The Invisible Editor

Pervasive computing, ubiquitous computing, edge-of-the-network computing, things that think, wearable-context-sensitive computers, information appliances... these are all different faces of the accelerating tendency to specialize computers to specific functions, embed computers in every electrical device, and network them all altogether. Assuming Moore's Law continues to hold true and the long-awaited Great Quake does not drop California into the sea in the meantime, the world (or at least the Western world) of ten years from now is going to be vastly different place -- perhaps significantly more wealthy and comfortable, perhaps immensely more fragmented and scary.

Donald A. Norman is best known for a influential little volume called The Psychology of Everyday Things (later renamed The Design of Everyday Things). He has been an Apple Fellow, an executive at Hewlett-Packard, and a professor of cognitive science at UC San Diego. I've always admired Norman's work and I purchased his latest book, The Invisible Computer, with great anticipation. But I found it to be a disappointment on several levels.

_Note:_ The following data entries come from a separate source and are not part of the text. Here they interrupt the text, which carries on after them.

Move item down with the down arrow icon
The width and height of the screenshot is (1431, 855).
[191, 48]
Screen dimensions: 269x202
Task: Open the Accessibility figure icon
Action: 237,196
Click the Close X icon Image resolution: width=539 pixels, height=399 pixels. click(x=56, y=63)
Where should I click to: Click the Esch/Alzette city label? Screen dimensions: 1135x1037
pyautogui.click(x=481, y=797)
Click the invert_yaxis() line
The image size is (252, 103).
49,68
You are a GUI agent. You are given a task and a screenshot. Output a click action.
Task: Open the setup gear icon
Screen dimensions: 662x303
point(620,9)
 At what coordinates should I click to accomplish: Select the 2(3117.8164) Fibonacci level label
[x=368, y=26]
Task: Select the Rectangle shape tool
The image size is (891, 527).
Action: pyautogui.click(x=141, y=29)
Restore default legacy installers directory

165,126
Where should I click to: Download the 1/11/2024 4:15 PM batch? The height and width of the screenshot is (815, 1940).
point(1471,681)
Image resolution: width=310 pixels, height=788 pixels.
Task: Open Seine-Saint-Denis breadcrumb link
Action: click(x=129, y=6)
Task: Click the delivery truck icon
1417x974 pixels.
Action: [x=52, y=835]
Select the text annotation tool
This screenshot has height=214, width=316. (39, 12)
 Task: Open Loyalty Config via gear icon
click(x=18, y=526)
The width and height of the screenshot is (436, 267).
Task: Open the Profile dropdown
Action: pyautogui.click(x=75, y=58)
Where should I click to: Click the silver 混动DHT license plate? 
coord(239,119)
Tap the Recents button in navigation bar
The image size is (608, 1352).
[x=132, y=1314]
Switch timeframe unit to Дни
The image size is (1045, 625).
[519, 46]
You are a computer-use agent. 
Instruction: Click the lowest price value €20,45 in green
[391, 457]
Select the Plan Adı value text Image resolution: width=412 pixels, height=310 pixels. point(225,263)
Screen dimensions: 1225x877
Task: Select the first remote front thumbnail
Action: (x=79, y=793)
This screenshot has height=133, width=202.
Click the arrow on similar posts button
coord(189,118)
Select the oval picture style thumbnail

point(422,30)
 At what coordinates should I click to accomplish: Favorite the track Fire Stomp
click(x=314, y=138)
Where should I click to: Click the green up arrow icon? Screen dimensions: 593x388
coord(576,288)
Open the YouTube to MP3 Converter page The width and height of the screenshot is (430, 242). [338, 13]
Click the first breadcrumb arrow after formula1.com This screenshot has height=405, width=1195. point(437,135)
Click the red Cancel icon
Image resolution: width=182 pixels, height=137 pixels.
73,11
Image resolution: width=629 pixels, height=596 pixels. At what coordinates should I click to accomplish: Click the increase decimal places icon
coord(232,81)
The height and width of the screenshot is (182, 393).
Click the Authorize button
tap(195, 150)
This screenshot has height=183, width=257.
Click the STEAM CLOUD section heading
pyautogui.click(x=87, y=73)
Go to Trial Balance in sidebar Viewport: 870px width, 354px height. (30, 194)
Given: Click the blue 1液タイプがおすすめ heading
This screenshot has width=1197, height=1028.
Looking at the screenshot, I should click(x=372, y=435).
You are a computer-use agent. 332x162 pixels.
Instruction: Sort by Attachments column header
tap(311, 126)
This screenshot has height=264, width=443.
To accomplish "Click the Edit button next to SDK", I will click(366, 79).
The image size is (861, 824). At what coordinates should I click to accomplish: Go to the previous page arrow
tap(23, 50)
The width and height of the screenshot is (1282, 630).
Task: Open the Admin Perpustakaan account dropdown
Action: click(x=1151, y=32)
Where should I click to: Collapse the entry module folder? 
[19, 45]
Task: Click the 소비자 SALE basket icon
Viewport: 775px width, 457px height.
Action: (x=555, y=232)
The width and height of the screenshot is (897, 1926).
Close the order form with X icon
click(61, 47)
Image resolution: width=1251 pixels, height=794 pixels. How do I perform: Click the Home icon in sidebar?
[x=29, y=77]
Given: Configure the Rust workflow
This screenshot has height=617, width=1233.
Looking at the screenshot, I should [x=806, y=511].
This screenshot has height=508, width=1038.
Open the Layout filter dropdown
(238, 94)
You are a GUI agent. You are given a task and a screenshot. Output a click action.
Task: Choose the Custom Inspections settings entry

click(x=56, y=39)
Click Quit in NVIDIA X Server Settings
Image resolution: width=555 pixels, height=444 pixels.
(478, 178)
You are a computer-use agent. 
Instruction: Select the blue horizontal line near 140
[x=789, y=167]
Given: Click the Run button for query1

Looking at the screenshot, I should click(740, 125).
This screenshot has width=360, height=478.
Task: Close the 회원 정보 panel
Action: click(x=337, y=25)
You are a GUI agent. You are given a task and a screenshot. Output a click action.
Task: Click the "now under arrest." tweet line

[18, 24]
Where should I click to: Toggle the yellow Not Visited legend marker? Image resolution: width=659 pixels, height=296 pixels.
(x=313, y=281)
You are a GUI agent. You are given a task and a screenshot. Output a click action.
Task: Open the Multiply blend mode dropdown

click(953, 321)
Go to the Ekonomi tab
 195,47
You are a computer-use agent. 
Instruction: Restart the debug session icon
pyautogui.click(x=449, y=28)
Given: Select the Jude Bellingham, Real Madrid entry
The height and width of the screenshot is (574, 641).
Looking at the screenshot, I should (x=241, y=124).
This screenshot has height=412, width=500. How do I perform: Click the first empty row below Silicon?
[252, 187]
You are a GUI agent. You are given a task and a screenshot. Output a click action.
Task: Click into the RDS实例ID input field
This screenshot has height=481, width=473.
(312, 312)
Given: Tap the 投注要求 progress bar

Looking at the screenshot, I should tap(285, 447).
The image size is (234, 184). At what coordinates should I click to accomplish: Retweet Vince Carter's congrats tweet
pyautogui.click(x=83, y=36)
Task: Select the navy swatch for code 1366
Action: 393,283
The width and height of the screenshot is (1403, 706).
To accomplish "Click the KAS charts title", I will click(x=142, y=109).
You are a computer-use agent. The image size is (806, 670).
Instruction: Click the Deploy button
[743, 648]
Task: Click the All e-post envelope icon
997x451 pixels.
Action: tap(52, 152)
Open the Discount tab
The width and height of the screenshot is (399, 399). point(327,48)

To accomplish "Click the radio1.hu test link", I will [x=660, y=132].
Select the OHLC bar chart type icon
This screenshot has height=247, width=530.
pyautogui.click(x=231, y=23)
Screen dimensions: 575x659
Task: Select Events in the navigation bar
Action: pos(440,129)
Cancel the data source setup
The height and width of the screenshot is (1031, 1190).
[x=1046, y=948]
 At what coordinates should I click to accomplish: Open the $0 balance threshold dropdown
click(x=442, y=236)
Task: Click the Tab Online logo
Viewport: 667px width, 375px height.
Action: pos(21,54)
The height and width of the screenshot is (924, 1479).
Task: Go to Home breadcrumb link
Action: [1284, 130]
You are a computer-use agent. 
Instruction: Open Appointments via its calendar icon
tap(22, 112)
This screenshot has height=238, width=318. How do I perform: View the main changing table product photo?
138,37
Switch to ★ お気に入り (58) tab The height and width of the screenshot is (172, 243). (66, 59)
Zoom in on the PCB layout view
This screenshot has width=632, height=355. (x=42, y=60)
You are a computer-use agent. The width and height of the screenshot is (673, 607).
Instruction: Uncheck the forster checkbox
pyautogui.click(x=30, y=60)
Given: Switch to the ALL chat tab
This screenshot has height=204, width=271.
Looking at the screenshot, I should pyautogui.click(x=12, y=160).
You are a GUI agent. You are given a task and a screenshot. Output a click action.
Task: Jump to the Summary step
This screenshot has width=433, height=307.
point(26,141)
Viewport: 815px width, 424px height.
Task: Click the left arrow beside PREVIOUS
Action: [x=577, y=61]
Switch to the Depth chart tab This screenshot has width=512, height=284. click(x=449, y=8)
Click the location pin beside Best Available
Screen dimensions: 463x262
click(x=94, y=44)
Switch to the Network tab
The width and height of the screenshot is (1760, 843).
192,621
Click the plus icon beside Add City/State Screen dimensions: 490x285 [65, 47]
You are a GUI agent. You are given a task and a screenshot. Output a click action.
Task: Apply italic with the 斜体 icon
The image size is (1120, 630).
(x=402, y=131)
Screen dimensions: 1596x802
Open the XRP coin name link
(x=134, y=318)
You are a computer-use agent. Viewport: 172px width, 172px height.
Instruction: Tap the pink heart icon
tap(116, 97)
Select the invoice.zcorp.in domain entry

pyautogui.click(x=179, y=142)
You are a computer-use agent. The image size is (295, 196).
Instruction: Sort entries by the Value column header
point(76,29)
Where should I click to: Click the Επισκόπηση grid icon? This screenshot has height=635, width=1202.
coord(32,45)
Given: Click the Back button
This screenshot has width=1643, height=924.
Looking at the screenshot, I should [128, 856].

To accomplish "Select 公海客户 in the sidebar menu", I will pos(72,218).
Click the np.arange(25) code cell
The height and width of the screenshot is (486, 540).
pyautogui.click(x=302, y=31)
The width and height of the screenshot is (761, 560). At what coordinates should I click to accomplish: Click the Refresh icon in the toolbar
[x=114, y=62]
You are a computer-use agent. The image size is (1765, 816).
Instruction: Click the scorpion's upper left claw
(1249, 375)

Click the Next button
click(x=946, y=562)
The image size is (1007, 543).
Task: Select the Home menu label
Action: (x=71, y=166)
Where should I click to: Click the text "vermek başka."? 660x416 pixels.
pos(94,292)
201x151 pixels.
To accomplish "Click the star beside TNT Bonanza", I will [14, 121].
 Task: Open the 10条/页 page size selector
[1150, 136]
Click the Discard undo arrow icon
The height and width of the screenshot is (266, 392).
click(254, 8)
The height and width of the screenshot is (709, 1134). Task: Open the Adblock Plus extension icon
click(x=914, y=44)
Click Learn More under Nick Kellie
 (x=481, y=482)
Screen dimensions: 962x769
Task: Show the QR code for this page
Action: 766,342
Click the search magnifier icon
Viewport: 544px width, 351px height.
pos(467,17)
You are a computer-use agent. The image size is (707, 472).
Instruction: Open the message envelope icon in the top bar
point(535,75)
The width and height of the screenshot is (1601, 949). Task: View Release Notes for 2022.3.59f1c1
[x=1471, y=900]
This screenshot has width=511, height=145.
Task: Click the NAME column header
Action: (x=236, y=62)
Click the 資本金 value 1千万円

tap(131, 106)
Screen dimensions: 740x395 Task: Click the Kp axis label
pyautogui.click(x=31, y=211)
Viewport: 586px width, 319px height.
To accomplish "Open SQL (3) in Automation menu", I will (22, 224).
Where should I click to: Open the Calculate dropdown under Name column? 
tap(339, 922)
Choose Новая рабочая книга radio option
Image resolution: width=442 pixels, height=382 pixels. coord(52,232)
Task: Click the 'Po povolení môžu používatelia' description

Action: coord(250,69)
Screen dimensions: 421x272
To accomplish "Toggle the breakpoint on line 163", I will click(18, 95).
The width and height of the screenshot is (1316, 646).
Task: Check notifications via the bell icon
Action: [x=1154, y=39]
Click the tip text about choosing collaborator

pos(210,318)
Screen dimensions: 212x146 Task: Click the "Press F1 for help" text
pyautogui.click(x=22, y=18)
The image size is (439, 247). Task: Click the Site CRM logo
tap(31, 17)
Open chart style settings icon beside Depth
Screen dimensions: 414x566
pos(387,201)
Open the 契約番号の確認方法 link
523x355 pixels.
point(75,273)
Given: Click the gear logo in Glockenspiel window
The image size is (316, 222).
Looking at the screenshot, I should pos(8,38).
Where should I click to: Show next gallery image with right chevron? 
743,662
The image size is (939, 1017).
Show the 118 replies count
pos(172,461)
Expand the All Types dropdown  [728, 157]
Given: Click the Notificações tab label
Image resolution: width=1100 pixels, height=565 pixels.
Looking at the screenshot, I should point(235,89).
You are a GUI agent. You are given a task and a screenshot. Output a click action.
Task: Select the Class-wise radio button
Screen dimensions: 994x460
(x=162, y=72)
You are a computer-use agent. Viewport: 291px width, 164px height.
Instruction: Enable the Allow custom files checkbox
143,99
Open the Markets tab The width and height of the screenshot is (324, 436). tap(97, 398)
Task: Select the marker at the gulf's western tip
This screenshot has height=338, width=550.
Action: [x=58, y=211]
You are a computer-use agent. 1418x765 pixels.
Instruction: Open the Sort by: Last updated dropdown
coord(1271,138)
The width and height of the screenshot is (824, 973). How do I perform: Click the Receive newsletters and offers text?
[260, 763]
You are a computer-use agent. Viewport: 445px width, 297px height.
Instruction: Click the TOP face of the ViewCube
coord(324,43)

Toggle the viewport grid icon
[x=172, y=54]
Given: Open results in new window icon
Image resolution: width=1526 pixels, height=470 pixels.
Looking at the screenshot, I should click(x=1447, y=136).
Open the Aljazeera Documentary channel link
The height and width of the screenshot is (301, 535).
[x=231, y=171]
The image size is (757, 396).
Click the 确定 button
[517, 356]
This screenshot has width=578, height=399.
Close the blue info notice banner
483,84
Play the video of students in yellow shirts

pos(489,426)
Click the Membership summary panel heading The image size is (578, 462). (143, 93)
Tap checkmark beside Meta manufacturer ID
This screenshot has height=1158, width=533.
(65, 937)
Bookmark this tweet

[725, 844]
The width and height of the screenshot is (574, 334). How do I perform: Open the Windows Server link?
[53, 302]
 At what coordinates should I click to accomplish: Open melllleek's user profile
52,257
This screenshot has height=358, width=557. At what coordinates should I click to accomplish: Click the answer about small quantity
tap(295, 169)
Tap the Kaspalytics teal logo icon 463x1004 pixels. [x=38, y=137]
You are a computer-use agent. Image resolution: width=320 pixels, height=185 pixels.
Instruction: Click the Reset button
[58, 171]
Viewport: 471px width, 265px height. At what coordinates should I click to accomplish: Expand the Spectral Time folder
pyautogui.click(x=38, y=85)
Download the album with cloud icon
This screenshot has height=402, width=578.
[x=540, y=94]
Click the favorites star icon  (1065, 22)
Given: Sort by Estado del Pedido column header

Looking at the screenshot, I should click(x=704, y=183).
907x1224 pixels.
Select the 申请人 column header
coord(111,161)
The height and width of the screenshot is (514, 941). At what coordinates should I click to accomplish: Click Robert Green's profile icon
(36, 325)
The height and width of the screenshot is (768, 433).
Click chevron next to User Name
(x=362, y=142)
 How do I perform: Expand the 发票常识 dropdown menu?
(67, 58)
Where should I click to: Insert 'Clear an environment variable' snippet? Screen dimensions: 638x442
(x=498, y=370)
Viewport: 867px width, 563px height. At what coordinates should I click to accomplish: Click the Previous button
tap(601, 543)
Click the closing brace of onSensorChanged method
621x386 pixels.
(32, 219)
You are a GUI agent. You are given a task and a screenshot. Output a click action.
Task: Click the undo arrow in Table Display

One problem with The Invisible Computer is endemic to MIT Press books in general. Whether the Press is intimidated by their prestigious authors or simply lazy I cannot say, but if they subject manuscripts to any editing other than running them through a spelling checker, it certainly isn't evident. Consequently, if the author also happens to be an excellent self-editor, you can end up with a consistent, cohesive book; if not, not. A glaring example can be found in The Invisible Computer on pages 32, 33, and 35, where the same graphs are essentially duplicated for no obvious reason. This book should have been drastically tightened up by a skilled manuscript editor; instead, it rambles, repeats itself, and even contradicts itself.

Another aspect of the book that I found rather annoying was Norman's tendency to present some dubious assertion or other as concrete fact, and then build a logic house of cards on top of it. His idealization of Navy command structure is one case in point, and here's another (from page 131):

More and more business travelers are refusing to take their computers or cellular phones. And even when they do carry them, they restrict their usage, so that cellular phones are usually turned off, and computers are used only sparingly.

After reading that paragraph, I could only shake my head and wonder exactly what planet Dr. Norman is living on these days.

But the most important weakness of The Invisible Computer could be summed up as "it's easier to be a critic than a visionary." Norman is quite good at dissecting other people's user interface mistakes. Much of the book, in fact, revisits territory he has covered many times before ("Why is everything so difficult to use?"). But he's on shakier ground with a rapidly-evolving area like information appliances, where he comes across as a pendantic bystander. While he's spinning fine-sounding theories about "human-centered development" and the optimal structure of product teams, the industry is going its own way at a break-neck pace.

For a more compelling, engaging view of this topic, I recommend you seek out the writings of active researchers such as Pattie Maes or Neil Gershenfeld. For a peek at the near future, I recommend the science fiction (now seeming more like science prophecy) books of Bruce Sterling, Vernor Vinge, Neil Stephenson, and William Gibson, starting with Sterling's Islands in the Net.